Investors like the possibility of big gains from equities, but they also like the feeling of certainty that if you lend money to creditworthy borrowers, you get it back, plus interest.

That’s why investment products tend to play up the gains and income they provide, while hiding the extra risks and fees in the fine print.

Preferred stock, the traditional “bond alternative” for beginners, is an example. A preferred share gives you a higher yield than a bond from the same company, and its steady dividend may be eligible for the dividend tax credit. But at best, preferreds provide the expected modest return, and no more.

When business slumps, companies can quit paying their preferred dividends. In addition, as with bonds, the fixed returns of preferreds leave you at the mercy of inflation.

That’s a key drawback to all true fixed-income investments. The only return they give you is their fixed interest payments or distributions. You can try to increase your income on tradable fixed-return investments like bonds, by selling at price peaks and buying back on a dip. However, this guarantees you’ll pay more commission, and typically will leave you with trading losses.

Of course, some fixed-return-style investment products come with a chance of higher returns. But investors pay for that possibility of higher returns by agreeing to accept higher risk and/or pay higher fees.
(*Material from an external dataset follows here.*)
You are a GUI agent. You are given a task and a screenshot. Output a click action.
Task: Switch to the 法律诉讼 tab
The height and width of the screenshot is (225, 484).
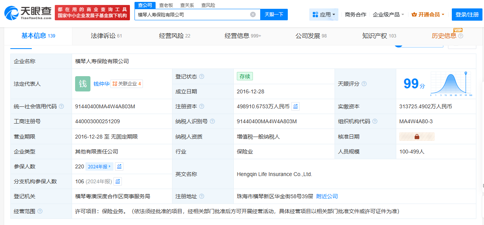coord(106,36)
Use our three-part Successful Investor approach to get better long-term results

At TSI Network we feel that most fixed income investment ideas should only represent a very small part of your portfolio, if at all. If you’d like to increase your long term profits we recommend buying stocks using our three-part Successful Investor strategy:

  1. Invest mainly in well-established, high-quality, dividend-paying stocks;
  2. Spread your money out across most, if not all, of the five economic sectors;
  3. Resist the lure of buying stocks when they are in the broker/media limelight. Market setbacks are unpredictable. When they hit, stocks that are or have recently been in the limelight can post particularly deep and staggering losses.

How much has the current low-interest-rate environment eroded your interest in fixed-income investments and increased your interest in high-yield dividend stocks?